Seven years ago last Friday, Mr. Andi and I let go of our baby girl as she was wheeled back to the OR for her selective dorsal rhizotomy.
Today, I have no regrets about the surgery, and I still hold out (some) hope that she will be able to avoid some painful orthopedic procedures because of it. It was a resounding success.
But in the months leading up to her surgery, I spent a lot of time worrying about doing something that would fundamentally change my little girl. SDR is not a miracle cure, but for those children who are good candidates, the results are dramatic. For the better part of three years, I had exhaustively researched therapies and procedures in hopes of finding something that would help her to walk. When she was recommended for SDR, I was ecstatic and shocked, but not surprised, because my research had already told me she was a strong candidate, but I was fearful that she wouldn’t be accepted for some reason that I wasn’t privy to as a lay person.
But once the date was set and the wheels were in motion, I was afraid.
Of putting my baby under, yes.
Of something going wrong, yes.
Of a wayward scalpel cutting a spinal nerve it wasn’t supposed to touch, yes.
But mostly I was afraid of doing something that would forever change the course of her life, and her.
As difficult as it was to be her mother back in those days, I knew that her struggles were not just events, but part of her person. It was impossible to separate who she was as a person from her disability. Her disability may not have defined her, but it shaped her. She was learning to be tough at a young age, which I knew would benefit her later in life. I wanted to change her situation, but I didn’t want to change her.
As it turned out, my fears were unfounded.
Although her struggles would likely have been tougher without the SDR, she has struggled plenty in the seven years since I had those worries, and I no longer believe that she would have been a different person without the surgery. She’s the same kid with the same struggles – she’s just able to do a little bit more than she would have been able to do otherwise.
Recently, I heard about the Preemie Growth Project through my blogger friend Ellen Stumbo. In short, it’s a supplement regimen that appears to have led to significant improvements in children with various disabilities, such as cerebral palsy, who were born premature.
When I first read about it, I dismissed it.
I have long since stopped seeking the latest research, procedures, or treatments for Sarah Kate because they’re the same things I’ve been reading about for a decade. There is no magic pill, but there are a lot of expensive hit-and-miss options (and, of course, a few quacks). But Sarah Kate is rapidly approaching puberty, and with puberty comes the last major opportunity for marked growth and developmental progress.

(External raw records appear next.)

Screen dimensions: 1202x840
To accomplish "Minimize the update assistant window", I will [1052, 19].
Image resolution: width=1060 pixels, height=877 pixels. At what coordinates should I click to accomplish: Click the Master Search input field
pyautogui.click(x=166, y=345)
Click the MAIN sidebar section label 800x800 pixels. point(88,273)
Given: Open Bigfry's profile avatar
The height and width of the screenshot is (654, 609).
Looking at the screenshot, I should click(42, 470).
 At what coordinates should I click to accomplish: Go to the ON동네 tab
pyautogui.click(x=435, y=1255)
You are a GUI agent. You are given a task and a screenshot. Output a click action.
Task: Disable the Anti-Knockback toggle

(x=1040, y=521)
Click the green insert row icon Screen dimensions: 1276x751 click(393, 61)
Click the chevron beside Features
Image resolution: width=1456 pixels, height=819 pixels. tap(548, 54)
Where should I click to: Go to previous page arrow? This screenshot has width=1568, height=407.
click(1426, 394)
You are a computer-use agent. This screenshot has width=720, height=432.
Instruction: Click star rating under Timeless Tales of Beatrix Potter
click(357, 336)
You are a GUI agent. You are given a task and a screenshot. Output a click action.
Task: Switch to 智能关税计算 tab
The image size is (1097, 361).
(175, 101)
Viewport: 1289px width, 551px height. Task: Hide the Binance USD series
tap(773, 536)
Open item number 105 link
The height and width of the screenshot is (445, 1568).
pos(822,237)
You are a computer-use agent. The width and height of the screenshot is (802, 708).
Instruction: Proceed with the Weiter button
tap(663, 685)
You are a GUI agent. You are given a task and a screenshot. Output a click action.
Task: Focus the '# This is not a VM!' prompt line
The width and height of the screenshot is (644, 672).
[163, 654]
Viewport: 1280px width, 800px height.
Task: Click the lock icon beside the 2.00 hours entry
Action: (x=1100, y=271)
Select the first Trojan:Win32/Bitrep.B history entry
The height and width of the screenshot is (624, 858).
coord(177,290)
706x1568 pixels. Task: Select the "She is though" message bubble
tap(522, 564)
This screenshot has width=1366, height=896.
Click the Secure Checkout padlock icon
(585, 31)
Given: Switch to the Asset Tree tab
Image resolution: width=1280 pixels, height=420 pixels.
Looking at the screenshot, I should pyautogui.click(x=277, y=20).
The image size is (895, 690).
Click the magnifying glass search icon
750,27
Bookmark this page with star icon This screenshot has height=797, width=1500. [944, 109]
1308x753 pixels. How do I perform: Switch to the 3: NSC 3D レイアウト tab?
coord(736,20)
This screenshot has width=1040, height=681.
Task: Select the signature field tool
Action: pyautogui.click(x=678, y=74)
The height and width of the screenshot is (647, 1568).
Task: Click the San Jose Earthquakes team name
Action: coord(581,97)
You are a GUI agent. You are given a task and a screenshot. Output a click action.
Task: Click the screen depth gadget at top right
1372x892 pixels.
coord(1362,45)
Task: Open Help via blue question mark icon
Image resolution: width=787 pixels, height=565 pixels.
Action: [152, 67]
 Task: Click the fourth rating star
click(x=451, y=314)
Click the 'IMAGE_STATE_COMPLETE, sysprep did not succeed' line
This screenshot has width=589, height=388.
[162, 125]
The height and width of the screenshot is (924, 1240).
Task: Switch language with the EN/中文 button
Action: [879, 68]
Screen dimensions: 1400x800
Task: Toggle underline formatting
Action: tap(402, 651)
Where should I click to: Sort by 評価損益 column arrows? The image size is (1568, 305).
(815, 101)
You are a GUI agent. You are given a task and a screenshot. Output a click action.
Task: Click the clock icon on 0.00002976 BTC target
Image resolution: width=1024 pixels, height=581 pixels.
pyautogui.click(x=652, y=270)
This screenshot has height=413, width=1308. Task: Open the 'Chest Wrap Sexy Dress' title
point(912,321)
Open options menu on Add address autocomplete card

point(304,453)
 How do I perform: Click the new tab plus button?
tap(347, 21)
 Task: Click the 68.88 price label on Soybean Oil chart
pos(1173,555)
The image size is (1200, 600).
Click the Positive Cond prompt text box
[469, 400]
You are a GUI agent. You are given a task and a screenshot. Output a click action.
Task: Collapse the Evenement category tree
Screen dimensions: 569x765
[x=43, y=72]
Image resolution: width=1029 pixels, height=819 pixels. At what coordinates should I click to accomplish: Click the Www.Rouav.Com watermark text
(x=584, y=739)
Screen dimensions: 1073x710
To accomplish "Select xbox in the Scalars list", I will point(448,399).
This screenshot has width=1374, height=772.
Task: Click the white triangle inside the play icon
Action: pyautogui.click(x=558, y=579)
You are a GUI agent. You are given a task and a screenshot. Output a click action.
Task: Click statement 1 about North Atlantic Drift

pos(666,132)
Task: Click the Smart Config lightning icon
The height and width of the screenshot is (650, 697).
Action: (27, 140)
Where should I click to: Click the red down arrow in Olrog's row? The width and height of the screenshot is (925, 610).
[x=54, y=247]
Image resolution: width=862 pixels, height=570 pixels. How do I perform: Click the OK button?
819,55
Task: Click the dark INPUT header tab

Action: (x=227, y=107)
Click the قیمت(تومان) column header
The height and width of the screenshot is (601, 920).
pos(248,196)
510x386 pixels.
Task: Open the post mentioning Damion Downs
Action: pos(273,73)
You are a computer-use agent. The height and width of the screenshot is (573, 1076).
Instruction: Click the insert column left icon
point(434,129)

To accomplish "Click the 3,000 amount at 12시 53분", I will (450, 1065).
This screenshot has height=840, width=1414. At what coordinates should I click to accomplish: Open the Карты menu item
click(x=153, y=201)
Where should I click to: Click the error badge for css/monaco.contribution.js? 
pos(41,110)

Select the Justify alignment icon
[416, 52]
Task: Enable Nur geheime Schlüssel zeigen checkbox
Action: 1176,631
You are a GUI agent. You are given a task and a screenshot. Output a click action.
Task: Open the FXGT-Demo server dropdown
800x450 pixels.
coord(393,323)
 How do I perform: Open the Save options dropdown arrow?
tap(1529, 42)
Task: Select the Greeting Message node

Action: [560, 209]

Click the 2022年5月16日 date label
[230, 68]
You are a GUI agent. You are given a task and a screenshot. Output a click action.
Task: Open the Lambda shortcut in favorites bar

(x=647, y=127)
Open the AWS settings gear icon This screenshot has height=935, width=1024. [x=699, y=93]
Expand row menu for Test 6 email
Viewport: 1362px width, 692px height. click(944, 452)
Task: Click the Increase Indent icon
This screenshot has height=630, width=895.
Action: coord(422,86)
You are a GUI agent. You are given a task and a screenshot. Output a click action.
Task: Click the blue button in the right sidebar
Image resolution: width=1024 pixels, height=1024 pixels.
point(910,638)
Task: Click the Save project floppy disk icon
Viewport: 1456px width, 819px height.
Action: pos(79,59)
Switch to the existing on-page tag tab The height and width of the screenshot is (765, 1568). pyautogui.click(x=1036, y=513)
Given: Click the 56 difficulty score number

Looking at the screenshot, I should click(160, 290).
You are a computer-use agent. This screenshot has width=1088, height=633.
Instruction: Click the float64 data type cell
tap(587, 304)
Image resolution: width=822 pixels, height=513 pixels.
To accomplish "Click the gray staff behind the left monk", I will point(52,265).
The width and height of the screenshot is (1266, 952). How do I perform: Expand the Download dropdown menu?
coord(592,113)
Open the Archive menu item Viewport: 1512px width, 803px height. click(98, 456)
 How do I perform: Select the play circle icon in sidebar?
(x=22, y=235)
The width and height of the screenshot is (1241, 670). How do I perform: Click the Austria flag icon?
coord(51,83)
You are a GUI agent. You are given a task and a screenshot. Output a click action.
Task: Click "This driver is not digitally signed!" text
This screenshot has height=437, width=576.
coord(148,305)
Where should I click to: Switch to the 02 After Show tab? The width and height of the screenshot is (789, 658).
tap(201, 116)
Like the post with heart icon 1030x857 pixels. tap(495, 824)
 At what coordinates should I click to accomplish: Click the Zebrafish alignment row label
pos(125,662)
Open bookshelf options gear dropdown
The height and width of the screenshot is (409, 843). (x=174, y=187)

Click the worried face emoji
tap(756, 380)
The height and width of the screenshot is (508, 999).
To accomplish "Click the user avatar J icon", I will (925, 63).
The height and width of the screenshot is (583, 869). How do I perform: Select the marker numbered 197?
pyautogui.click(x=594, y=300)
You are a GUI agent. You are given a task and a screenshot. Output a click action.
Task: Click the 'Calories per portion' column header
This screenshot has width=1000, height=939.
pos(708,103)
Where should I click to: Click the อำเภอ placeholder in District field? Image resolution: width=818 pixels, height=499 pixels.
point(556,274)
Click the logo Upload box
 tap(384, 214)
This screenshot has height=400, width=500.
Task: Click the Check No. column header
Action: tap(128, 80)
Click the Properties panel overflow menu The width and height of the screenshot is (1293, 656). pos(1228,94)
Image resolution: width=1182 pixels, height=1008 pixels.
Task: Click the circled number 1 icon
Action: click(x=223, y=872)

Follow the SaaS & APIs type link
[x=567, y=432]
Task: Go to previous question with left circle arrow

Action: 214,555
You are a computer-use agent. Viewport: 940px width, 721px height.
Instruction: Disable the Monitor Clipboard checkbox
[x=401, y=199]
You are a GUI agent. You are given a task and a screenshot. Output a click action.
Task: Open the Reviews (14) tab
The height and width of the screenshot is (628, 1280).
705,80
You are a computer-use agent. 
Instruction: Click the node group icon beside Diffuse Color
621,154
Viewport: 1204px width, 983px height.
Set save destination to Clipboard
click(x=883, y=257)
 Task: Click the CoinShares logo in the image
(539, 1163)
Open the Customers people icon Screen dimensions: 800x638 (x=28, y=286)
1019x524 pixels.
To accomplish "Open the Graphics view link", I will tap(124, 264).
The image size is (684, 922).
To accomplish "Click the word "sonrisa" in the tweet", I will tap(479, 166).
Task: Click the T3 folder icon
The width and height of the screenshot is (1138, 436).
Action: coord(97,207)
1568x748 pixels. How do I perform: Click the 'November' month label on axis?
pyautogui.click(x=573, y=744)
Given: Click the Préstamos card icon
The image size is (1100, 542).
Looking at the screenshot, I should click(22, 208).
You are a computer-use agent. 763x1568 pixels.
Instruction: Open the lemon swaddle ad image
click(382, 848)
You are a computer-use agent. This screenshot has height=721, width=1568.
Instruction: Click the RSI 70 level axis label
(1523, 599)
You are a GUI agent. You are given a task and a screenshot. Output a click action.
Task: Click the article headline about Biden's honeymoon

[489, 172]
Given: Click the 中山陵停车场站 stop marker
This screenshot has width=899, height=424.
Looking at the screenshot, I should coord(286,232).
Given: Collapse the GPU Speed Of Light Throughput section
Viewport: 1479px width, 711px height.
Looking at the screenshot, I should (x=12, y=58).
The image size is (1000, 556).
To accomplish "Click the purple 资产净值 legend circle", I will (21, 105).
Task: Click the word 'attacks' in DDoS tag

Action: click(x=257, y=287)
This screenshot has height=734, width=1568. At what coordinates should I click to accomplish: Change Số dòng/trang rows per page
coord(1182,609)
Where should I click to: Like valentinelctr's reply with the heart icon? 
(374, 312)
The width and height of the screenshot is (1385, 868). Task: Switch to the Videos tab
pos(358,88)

The regimen is (relatively) inexpensive, easy to administer, and should give us results within a short period of time (if there are any, that is). She will always have cerebral palsy, and cerebral palsy will always cause her problems, but if there’s something I can do to squeeze a little more blood out of the turnip that will make her movement just a tiny bit easier, it’s worth a shot. More about that in a later post.
While reviewing the protocol, remembering how I felt seven years ago before the SDR, I couldn’t help but relate my treatment-seeking experiences to Nathan.
I want him to achieve all that he is capable of achieving.
I want him to be able to speak clearly.
I want him to play sports on a regular team.
I want him to have a typical elementary, middle and high school experience.
I want him to attend college – and in the traditional sense, not a specialized program for those with cognitive disability.
I want him to meet a nice Catholic girl and get married and raise beautiful children with big blue eyes and great hair like his in a nice neighborhood with picket fences and dogs.
But the only way that all of those things are likely to happen is if a cure is developed for Down syndrome.
In the event that such a thing was created (unlikely), sometime in the very near future and without negative side effects (even less likely), it would have to do so much more than Sarah Kate’s SDR surgery did for her. He would be fundamentally changed.
And if that cure – or even just a treatment – for Down syndrome were developed, would he still be the smiling ball of mischief that makes me laugh even as I pull my hair out in frustration? Would he remain an enthusiastic hugger? Would his brilliant smile and exuberant dance moves remain?
I wouldn’t want to take the risk.
So I do run in support of Down syndrome research, because I want Nathan, like Sarah Kate, to achieve all that he is capable of achieving. But I don’t want to cure him, because I like him just the way he is.